Some problems in asymptotic convex geometry and random matrices motivated by numerical algorithms
Roman Vershynin
TL;DR
The paper investigates problems in asymptotic convex geometry motivated by the simplex method in Linear Programming, focusing on the size of planar sections of high-dimensional polytopes and on the invertibility of random matrices. It develops a dual framework based on projections and polar duality, linking the shadow-vertex pivot walk to the edge structure of the section $K \cap E$ with $K = P^\circ$. A main result under smoothed analysis is that the expected number of edges of $K \cap E$ is polylogarithmic in the ambient dimension, with a concrete bound for Gaussian perturbations: $ \mathbb{E} |\mathrm{edges}(K \cap E)| \le C d^3 \sigma^{-4}$. On the random-matrix side, the paper surveys sharp nonasymptotic and asymptotic bounds for the singular values of Gaussian and subgaussian matrices, including that the smallest singular value of a square matrix is of order $n^{-1/2}$ and is controlled with high probability.

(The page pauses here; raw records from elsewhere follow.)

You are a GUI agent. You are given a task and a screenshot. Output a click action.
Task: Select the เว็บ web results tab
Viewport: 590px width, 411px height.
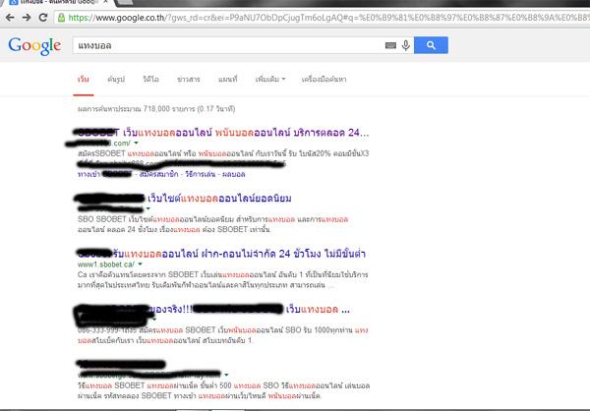pyautogui.click(x=83, y=78)
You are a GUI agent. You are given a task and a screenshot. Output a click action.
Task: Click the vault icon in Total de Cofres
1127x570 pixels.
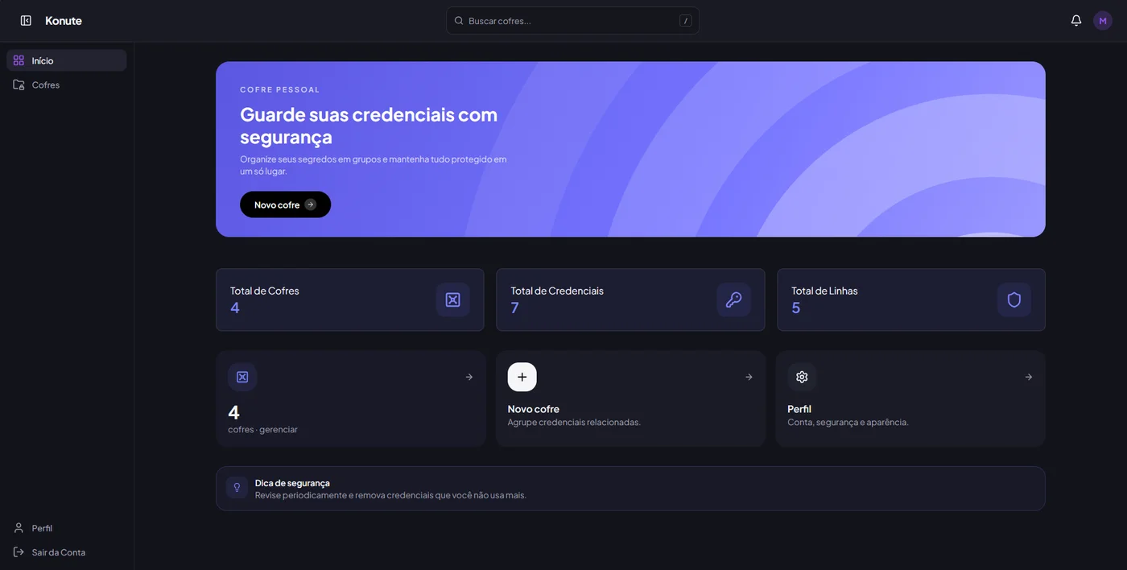453,299
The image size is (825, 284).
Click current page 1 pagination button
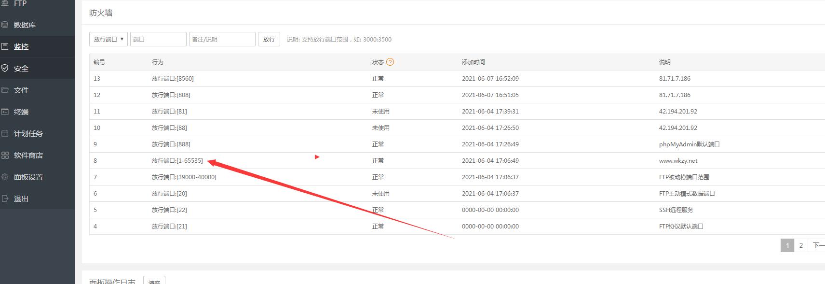coord(787,245)
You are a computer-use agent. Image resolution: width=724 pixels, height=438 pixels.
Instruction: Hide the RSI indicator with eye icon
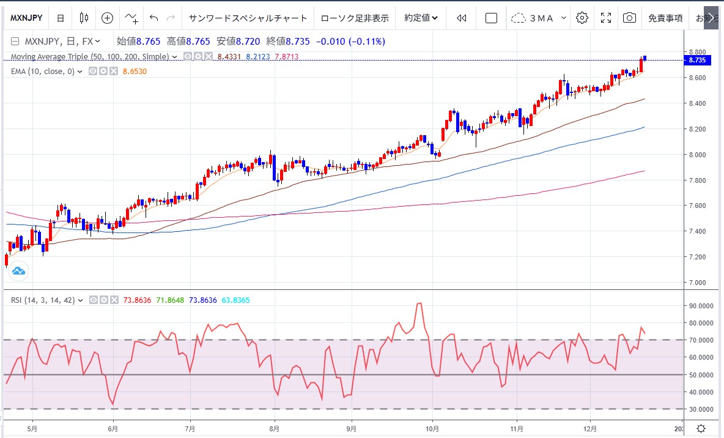tap(94, 300)
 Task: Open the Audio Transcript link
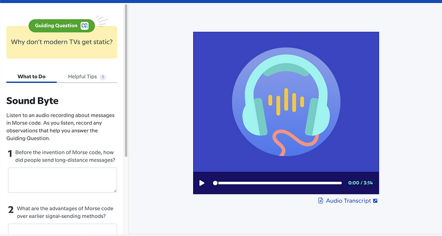[x=348, y=201]
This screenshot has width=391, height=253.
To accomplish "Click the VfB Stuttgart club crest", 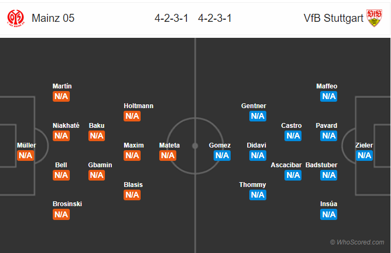I will [x=375, y=18].
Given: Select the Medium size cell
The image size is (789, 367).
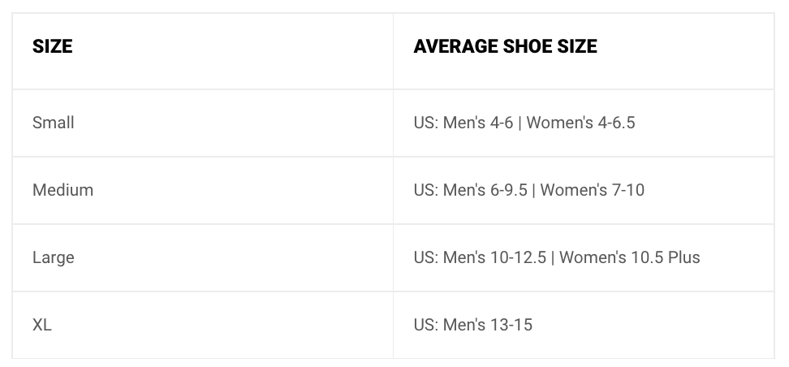Looking at the screenshot, I should click(202, 190).
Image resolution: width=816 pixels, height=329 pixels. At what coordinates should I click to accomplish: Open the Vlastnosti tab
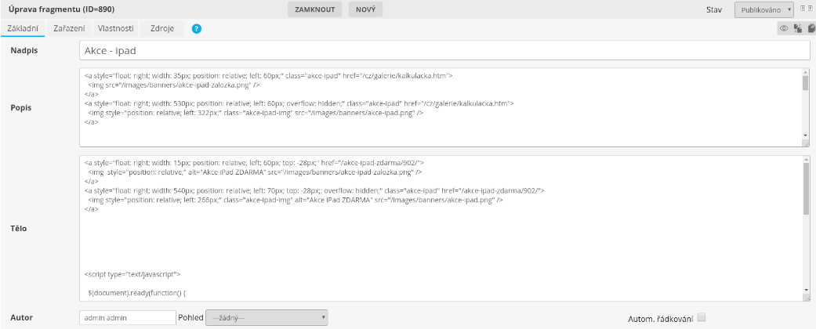point(115,28)
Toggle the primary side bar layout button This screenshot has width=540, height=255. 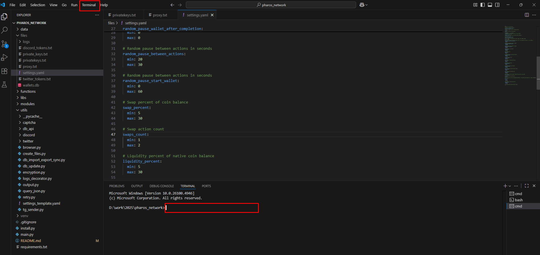(x=483, y=5)
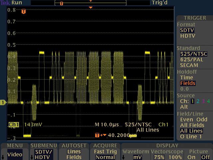This screenshot has width=213, height=160.
Task: Select source channel 3
Action: [202, 101]
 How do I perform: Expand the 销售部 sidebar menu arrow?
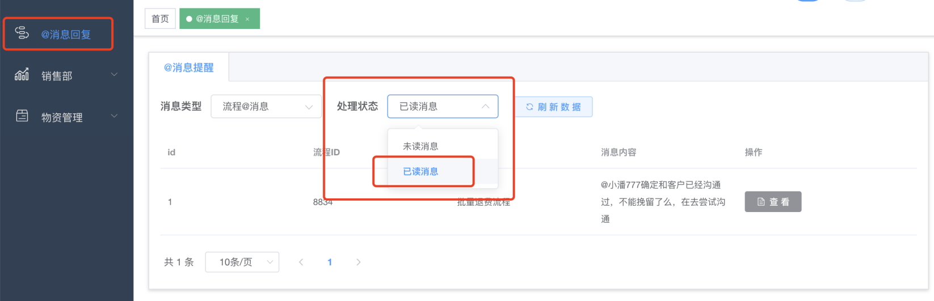coord(114,75)
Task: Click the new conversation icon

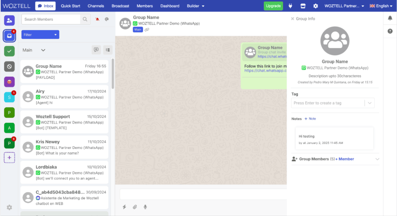Action: tap(96, 50)
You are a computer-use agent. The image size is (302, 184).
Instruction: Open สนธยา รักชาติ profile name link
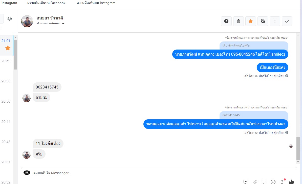coord(50,18)
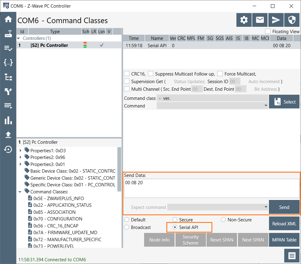Open the network management router icon
The width and height of the screenshot is (301, 264).
click(8, 34)
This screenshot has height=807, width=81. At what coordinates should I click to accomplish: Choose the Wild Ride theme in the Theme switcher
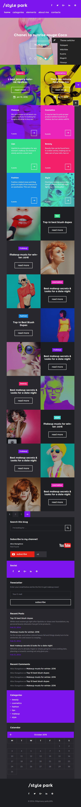(64, 49)
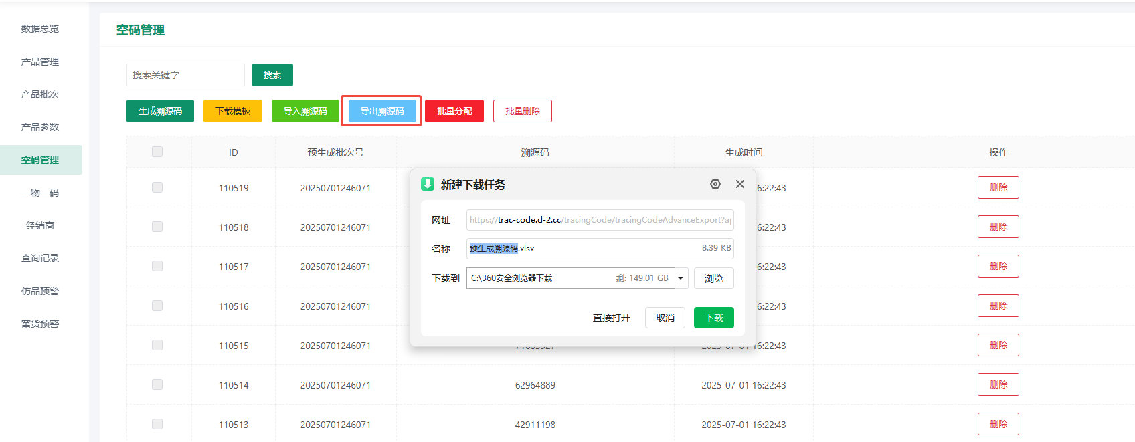1135x442 pixels.
Task: Open download dialog settings gear icon
Action: click(x=715, y=184)
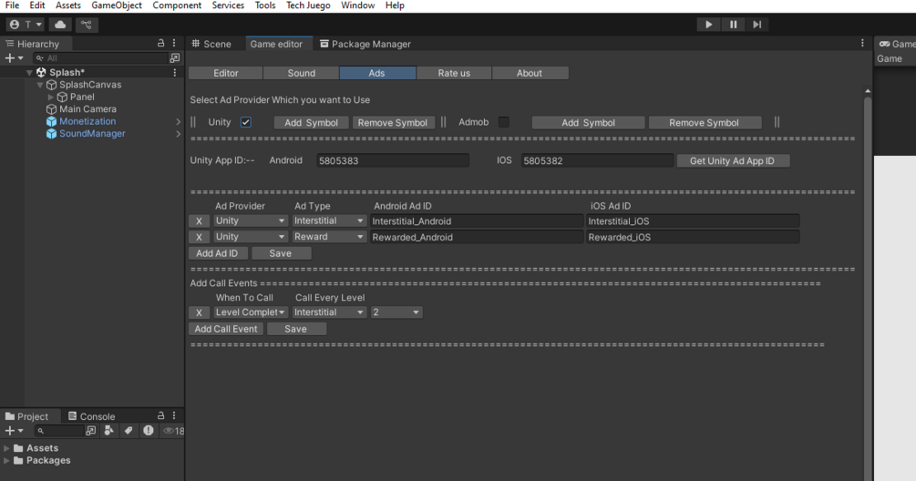Click the Console error filter icon
The image size is (916, 481).
click(149, 430)
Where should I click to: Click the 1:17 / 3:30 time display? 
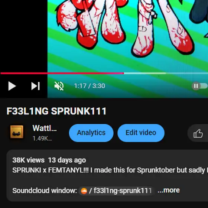[90, 86]
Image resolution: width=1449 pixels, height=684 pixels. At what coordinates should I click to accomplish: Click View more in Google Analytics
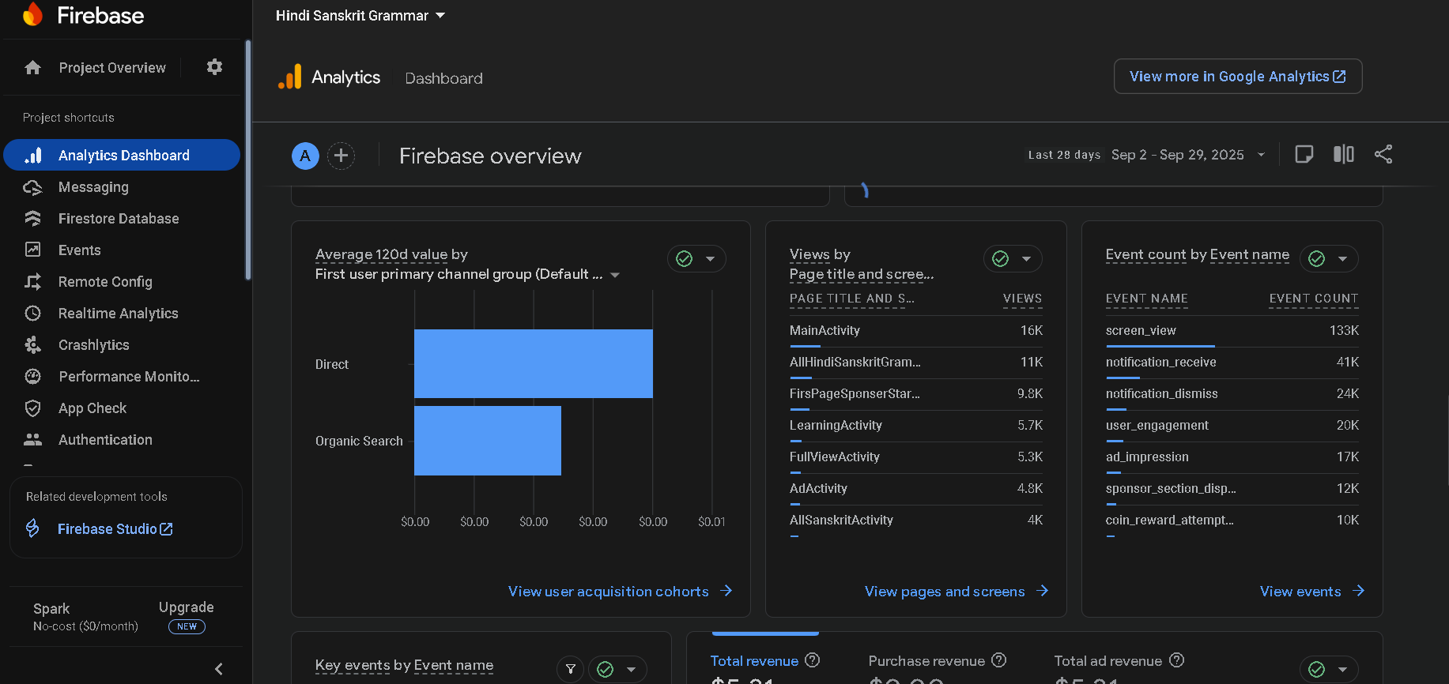click(x=1237, y=77)
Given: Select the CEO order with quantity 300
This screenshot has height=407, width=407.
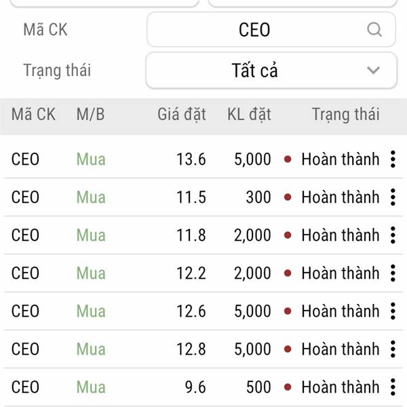Looking at the screenshot, I should click(x=204, y=197).
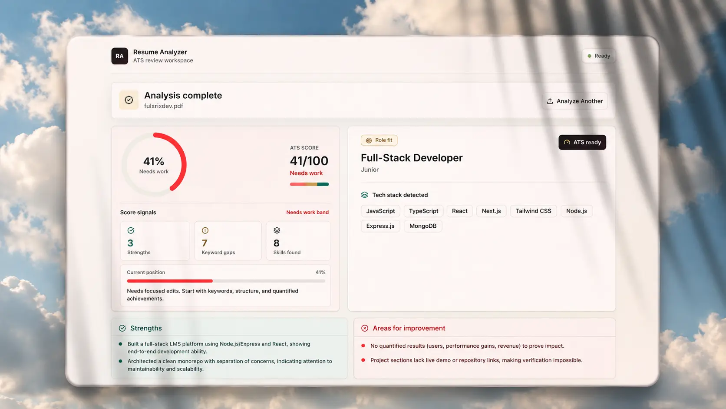This screenshot has width=726, height=409.
Task: Select the MongoDB tech tag
Action: coord(423,226)
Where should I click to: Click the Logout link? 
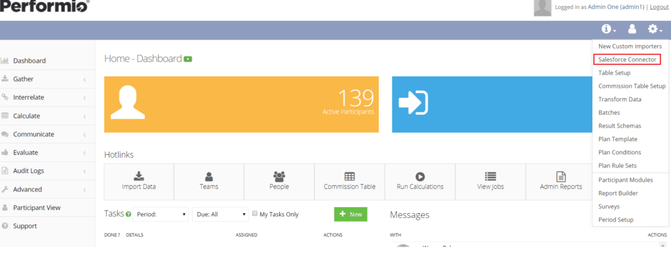point(659,7)
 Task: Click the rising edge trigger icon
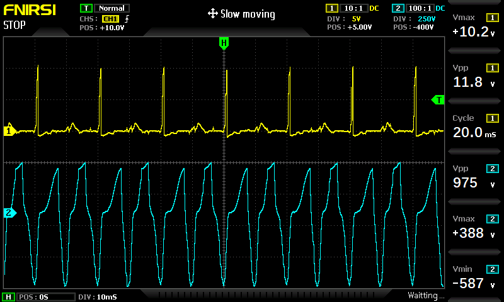coord(128,18)
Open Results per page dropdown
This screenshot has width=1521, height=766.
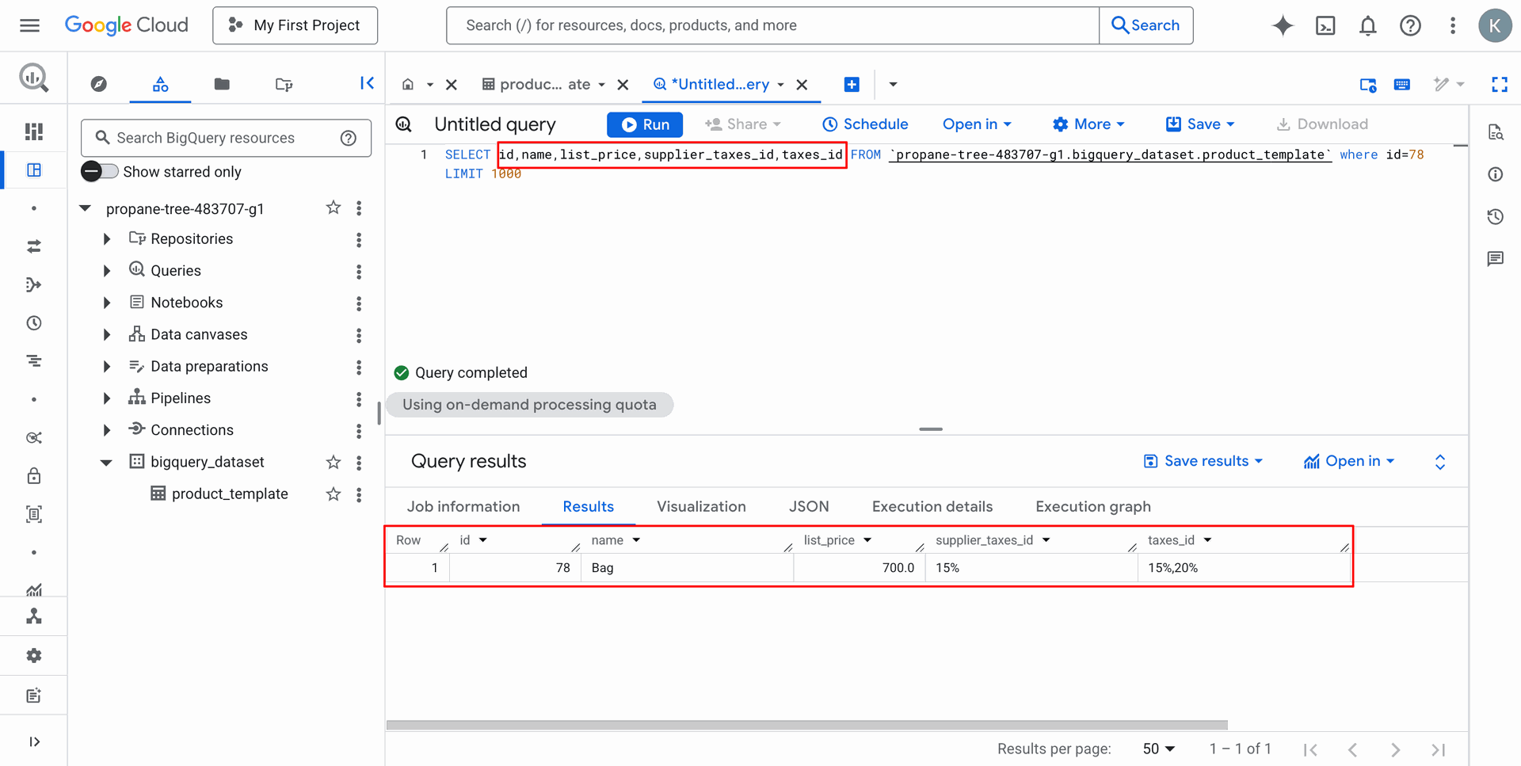tap(1158, 749)
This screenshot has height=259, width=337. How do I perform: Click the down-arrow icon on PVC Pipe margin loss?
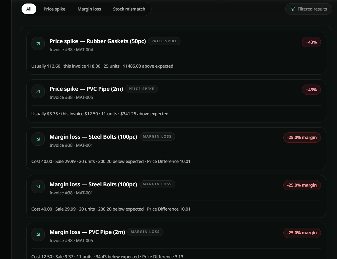pos(38,234)
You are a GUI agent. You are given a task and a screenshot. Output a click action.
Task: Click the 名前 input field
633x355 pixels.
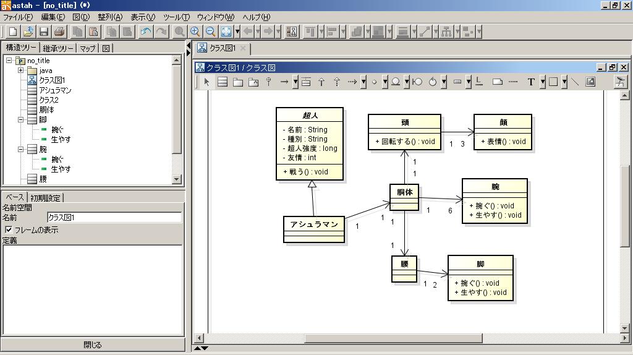[114, 217]
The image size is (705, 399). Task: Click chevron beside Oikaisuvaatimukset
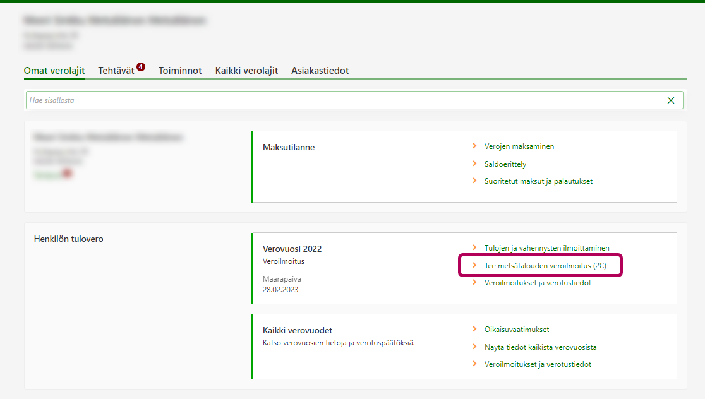coord(474,330)
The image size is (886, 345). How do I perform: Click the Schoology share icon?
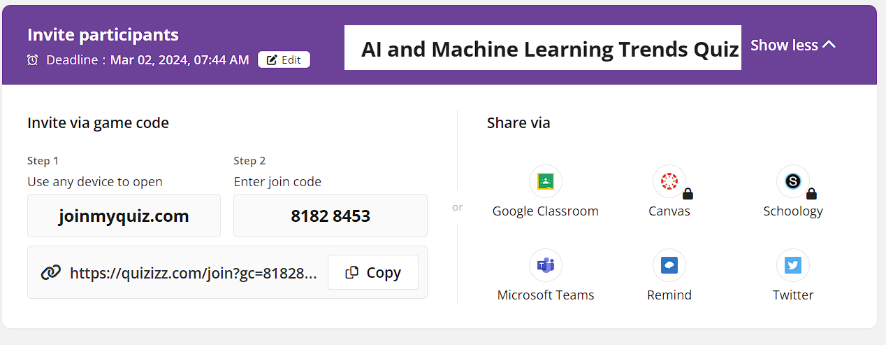792,182
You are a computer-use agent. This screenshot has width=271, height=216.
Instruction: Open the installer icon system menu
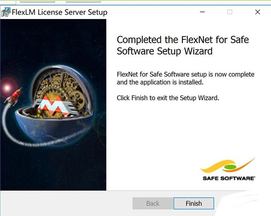tap(5, 12)
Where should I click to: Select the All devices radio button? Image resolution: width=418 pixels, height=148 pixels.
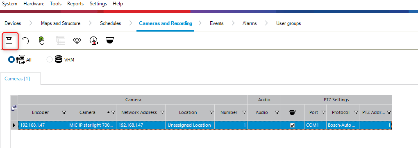tap(11, 59)
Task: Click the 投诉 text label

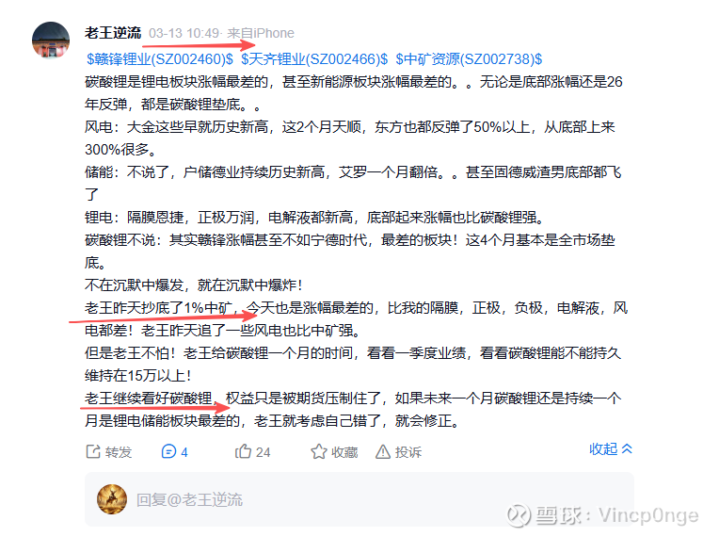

Together these results underpin polynomial smoothed complexity of shadow-vertex methods and yield robust invertibility guarantees that inform nondegeneracy assumptions in convex-geometric analyses.
Abstract
The simplex method in Linear Programming motivates several problems of asymptotic convex geometry. We discuss some conjectures and known results in two related directions -- computing the size of projections of high dimensional polytopes and estimating the norms of random matrices and their inverses.